Mrs Crawford had been whispering to Denise as this conversation was going on. She now began to speak.
‘Josie, I’ve been talking to your mother, and perhaps you could come and stay with us for a while once we get back to Crawley, until she is able to sell your existing house and buy another. That way you would never need to go back to your former home. I have to drive Denise in to her school each day, and it would be no great problem for me to take you on to yours afterwards. I would have to tell the full story to my husband, but between us, Denise and I should be able to talk him round, and we’ll have two weeks for him to get used to the idea before we see you again.
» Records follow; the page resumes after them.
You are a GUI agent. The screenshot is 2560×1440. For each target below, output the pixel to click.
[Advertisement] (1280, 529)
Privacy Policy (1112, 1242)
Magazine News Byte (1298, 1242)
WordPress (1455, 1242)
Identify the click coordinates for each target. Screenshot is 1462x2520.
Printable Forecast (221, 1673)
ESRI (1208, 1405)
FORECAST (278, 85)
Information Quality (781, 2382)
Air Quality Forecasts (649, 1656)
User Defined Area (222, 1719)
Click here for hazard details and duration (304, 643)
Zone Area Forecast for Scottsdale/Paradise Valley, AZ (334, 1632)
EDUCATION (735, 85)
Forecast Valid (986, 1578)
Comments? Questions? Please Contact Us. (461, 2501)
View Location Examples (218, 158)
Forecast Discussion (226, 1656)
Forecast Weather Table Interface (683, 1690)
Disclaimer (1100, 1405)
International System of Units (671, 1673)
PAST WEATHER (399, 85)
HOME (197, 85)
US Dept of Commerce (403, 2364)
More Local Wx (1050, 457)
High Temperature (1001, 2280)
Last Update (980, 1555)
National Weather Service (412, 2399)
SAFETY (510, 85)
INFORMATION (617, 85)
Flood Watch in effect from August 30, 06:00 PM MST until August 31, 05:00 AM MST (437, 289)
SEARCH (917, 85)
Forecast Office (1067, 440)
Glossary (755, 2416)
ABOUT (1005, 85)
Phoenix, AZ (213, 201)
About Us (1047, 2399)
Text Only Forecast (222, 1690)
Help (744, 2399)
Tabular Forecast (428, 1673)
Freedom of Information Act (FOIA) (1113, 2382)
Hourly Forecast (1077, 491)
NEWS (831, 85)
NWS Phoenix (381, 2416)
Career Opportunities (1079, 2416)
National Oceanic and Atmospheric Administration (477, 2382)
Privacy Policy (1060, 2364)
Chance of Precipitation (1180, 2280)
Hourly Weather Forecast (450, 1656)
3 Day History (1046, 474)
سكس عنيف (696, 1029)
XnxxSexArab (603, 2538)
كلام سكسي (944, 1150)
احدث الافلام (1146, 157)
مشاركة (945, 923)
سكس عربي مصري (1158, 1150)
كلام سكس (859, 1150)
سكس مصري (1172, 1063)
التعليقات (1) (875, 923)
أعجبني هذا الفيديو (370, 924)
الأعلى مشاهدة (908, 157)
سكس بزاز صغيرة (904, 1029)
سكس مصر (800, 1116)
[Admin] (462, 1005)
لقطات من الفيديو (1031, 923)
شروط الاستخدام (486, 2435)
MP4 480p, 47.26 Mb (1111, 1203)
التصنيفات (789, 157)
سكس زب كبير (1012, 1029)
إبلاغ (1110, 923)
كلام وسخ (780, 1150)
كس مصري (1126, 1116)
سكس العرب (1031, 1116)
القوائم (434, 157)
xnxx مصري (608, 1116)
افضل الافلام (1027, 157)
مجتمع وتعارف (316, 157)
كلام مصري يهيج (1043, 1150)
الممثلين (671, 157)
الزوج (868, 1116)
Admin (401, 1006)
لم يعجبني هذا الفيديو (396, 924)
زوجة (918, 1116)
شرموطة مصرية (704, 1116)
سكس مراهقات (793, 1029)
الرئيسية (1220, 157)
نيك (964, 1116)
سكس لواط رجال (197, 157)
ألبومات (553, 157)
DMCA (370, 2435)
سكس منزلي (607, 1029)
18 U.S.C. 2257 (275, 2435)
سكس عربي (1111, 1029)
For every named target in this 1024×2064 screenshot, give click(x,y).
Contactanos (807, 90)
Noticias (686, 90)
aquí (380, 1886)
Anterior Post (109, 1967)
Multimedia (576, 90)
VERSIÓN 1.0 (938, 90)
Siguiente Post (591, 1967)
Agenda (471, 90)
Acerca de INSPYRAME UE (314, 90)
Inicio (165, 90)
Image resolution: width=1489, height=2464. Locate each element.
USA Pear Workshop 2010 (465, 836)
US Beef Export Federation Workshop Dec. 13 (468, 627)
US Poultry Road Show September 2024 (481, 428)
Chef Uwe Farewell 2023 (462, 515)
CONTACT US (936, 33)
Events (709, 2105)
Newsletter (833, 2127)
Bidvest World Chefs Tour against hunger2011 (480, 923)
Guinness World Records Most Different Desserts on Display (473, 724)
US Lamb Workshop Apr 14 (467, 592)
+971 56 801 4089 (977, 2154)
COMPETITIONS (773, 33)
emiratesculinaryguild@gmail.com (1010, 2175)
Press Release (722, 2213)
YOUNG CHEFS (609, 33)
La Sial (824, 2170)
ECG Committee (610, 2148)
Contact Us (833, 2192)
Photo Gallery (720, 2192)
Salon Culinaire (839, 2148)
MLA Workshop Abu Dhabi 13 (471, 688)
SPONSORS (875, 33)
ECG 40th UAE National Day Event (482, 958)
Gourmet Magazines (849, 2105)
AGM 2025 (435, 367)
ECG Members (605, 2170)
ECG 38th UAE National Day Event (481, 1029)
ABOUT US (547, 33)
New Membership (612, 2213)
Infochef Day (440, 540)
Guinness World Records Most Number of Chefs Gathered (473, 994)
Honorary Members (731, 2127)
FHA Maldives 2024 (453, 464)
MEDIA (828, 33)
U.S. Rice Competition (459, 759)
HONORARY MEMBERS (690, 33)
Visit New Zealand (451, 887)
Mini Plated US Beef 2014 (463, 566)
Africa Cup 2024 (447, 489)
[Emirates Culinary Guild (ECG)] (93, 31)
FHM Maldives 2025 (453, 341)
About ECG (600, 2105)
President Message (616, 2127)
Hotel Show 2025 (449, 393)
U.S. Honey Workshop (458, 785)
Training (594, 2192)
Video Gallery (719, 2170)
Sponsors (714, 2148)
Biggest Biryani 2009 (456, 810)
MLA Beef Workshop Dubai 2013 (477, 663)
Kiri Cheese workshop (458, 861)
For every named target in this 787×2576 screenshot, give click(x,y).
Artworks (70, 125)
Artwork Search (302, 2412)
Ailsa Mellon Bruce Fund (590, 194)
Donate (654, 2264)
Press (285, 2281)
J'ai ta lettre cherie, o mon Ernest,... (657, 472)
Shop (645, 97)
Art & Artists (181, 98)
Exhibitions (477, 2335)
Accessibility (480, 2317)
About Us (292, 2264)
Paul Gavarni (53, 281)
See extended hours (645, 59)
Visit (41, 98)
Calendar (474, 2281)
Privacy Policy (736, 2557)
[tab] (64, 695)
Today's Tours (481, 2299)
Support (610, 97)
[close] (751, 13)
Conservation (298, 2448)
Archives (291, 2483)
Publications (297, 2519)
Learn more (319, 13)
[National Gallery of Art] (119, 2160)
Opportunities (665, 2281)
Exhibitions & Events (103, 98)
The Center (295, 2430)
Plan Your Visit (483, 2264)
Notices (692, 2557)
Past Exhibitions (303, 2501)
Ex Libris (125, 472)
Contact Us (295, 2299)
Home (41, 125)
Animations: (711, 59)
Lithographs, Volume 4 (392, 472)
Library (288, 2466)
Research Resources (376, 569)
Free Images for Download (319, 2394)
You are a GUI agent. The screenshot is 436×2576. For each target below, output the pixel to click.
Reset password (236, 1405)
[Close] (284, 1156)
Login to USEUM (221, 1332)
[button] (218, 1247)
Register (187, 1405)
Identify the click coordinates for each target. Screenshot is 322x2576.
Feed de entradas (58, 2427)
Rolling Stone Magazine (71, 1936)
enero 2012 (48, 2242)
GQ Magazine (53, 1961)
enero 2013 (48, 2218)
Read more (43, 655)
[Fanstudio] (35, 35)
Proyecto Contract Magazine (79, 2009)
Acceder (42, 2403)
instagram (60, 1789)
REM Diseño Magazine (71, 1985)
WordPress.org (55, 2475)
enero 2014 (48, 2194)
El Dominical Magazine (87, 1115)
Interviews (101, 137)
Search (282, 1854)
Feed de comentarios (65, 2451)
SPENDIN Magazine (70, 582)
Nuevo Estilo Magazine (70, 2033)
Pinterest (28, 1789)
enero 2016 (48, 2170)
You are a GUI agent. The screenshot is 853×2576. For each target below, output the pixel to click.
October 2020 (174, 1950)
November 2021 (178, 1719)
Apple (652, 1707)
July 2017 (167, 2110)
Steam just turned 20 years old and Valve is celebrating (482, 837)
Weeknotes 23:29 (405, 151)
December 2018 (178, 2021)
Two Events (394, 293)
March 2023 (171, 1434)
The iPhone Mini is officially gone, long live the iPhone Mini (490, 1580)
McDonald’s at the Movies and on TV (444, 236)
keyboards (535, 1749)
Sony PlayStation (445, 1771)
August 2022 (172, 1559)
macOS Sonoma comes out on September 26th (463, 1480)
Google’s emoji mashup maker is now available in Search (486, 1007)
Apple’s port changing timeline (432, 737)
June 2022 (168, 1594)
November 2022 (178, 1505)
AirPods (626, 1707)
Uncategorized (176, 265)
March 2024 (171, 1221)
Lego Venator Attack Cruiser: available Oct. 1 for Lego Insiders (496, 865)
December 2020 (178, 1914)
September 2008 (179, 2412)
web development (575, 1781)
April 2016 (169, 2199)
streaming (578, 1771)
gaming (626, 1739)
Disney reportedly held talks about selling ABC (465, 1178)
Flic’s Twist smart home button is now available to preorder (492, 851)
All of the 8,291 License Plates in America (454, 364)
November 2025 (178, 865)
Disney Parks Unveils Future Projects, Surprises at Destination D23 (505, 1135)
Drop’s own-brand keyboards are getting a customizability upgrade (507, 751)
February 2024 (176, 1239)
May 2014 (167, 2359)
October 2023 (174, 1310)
In fact, he commented to me only yesterday that we had two very nice and sensible young ladies staying and what a good example they both were to Denise.’
Denise stuck her tongue out at me when she heard this, but I could see that she wasn’t unhappy with the idea.
‘What do you think, Mum?’ I asked.
‘Well it would certainly simplify matters all round if you didn’t have to come back to Rusper dressed as Josie.’
‘We would still be able to see you every weekend until we move house,’ added Jenny.
‘In that case, thank you very much for the offer, Mrs Crawford and also for this lovely dress.
‘You can stop calling me Mrs Crawford, Alice will do fine.’
‘There are a few more things that I’m going to need for Josie’s wardrobe, but I do still have some savings left.’
‘In that case we’ll all take you shopping for them as soon as we get back to Crawley, won’t we girls,’ said Sue, looking at Karen and Jenny, who both nodded.
‘Don’t spend it all as I’ll also want to take you shopping as well, when I get home,’ said Denise.